## Start Selected excerpt
Making sense of Avro, Kafka, Schema Registry, and Spark Streaming

Ivan Miller
3 min readAug 27, 2019

--

Recently, I needed to help a team figure out how they could use spark streaming to consume from our Kafka cluster. At face value, this is very straightforward — spark streaming offers easy integration with kafka via their high level APIs.

At the company I work for, we use Apache Avro to structure our internal messages. Once you introduce a serialization format like Avro, things get a little harder. Fortunately, Spark started offering built-in support for avro structured data with their 2.4 release!

Unforunately, though, this doesn’t account for avro data encoded with Confluent’s Schema Registry offering. Ugh! That sucks, because this is a common way to encode/decode avro data in the scala/kafka ecosystem.

Let me attempt to show you how I was able to consume Schema-Registry avro with spark streaming!

First things first, this example includes technologies typical of a modern data platform. Scala, Kafka, Schema Registry, and Spark all make appearances here. Let’s get right into the examples. Since we’re using scala, here’s what your build.sbt should look like to include the necessary software dependencies:

name := "kafka-spark-streaming-example"

version := "0.1"

scalaVersion := "2.11.0"

val confluent = Seq("io.confluent" % "kafka-schema-registry-client" % "5.2.1",
"io.confluent" % "kafka-avro-serializer" % "5.2.1").map(_.excludeAll(
ExclusionRule(organization = "org.codehaus.jackson"),
ExclusionRule(organization = "com.fasterxml.jackson.core")))

libraryDependencies ++= Seq(
"org.apache.spark" % "spark-sql_2.11" % "2.4.0",
"org.apache.spark" % "spark-streaming_2.11" % "2.4.0",
"org.apache.spark" % "spark-streaming-kafka-0-10_2.11" % "2.4.0",
"org.apache.spark" % "spark-sql-kafka-0-10_2.11" % "2.4.0"
)
libraryDependencies ++= confluent

A few things to note:

we’re building with Scala 2.11, and pulling in the spark jars compiled against this version. We also need to exclude the org.codehaus.jackson and com.fasterxml.jackson.core jars, because these deps from confluent tend to mess with the versions of these jars required by spark (and pulled in by the spark jars themselves).

Now that we have our dependencies, here’s what our main.scala might look like to consume avro from kafka via spark.

import io.confluent.kafka.schemaregistry.client.CachedSchemaRegistryClient
import io.confluent.kafka.serializers.KafkaAvroDeserializer
import org.apache.avro.Schema
import org.apache.avro.generic.GenericRecord
import org.apache.kafka.common.serialization.Deserializer
import org.apache.spark.SparkConf
import org.apache.spark.sql.functions._
import org.apache.spark.sql.{Encoder, SparkSession}
import org.apache.spark.streaming.{Seconds, StreamingContext}

object main extends App {

val sc = new SparkConf().setMaster("local[*]").setAppName("kafka-spark-tester")
## End Selected excerpt
## Start Given data
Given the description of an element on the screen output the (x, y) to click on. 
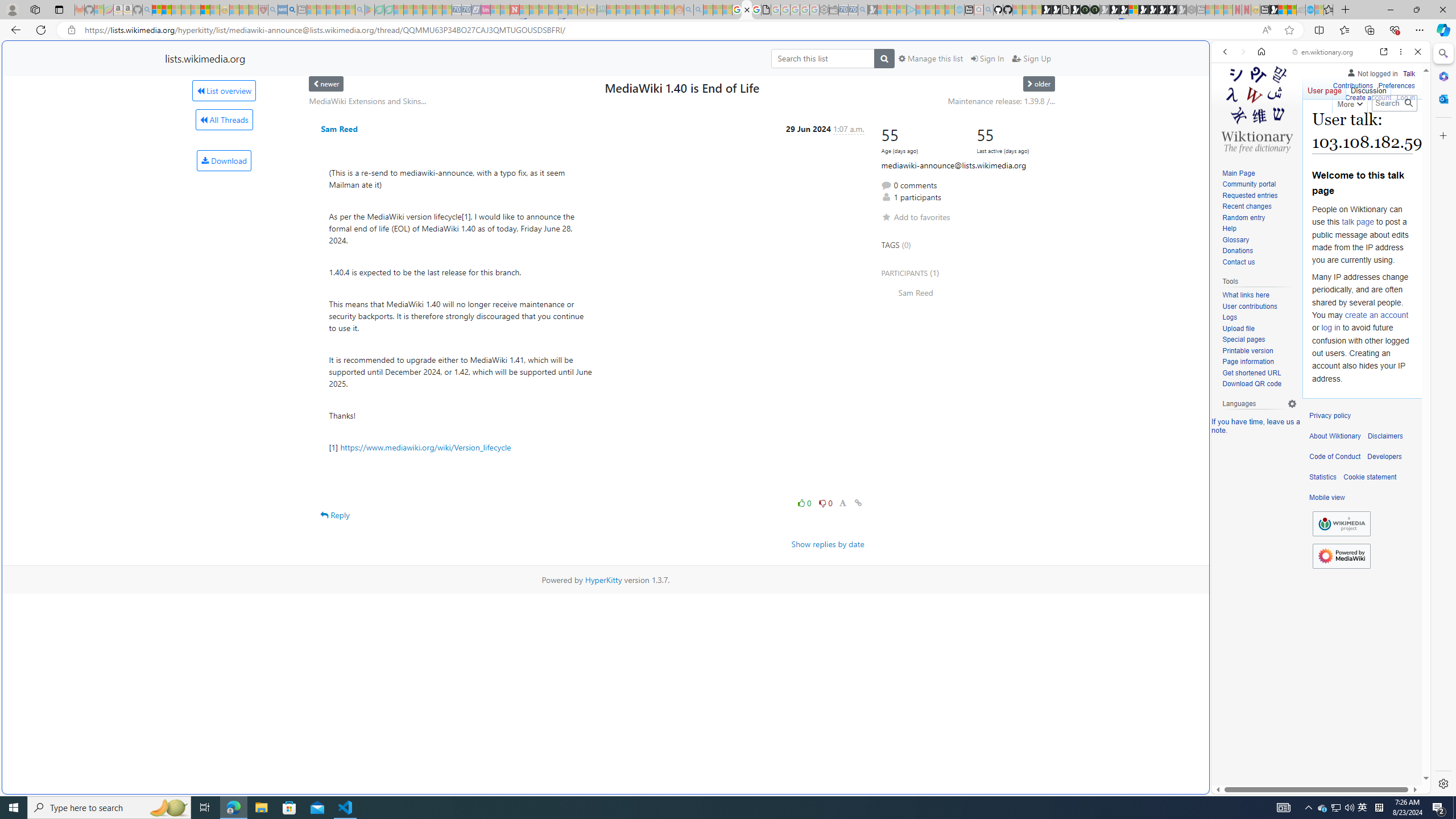
Recipes - MSN - Sleeping (234, 9)
VIDEOS (1300, 130)
github - Search - Sleeping (988, 9)
Create account (1367, 96)
Download QR code (1259, 383)
Contact us (1259, 262)
This site scope (1259, 102)
AutomationID: footer-copyrightico (1341, 523)
Wiktionary (1315, 380)
Sam Reed (967, 292)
## End Given data
Continue the write-up on consuming Schema Registry–encoded Avro from Kafka with Spark Streaming, starting on the line right after its final line of code.

//batch every second
val streamContext = new StreamingContext(sc, Seconds(1))
val spark = SparkSession.builder().appName("kafka-spark-tester")
.getOrCreate()

//add settings for schema registry url, used to get deser
val schemaRegUrl = "http://your_schema_registry_here:8081"
val client = new CachedSchemaRegistryClient(schemaRegUrl, 100)
val topic = "test.topic"
//subscribe to kafka
val df = spark.readStream.format("kafka")
.option("kafka.bootstrap.servers", "your_kafka_servers_here:9092")
.option("subscribe", topic)
.option("startingOffsets", "latest")
.load()

//add confluent kafka avro deserializer, needed to read messages appropriately
val deserializer = new KafkaAvroDeserializer(client).asInstanceOf[Deserializer[GenericRecord]]

//needed to convert column select into Array[Bytes]
import spark.implicits._

val results = df.select(col("value").as[Array[Byte]]).map { rawBytes: Array[Byte] =>
//read the raw bytes from spark and then use the confluent deserializer to get the record back
val decoded = deser.deserialize(topic, rawBytes)
val recordId = decoded.get("id").asInstanceOf[org.apache.avro.util.Utf8].toString

//perform other transformations here!!
recordId

}


results.writeStream
.outputMode("append")
.format("console")
.option("truncate", "false")
.start()
.awaitTermination()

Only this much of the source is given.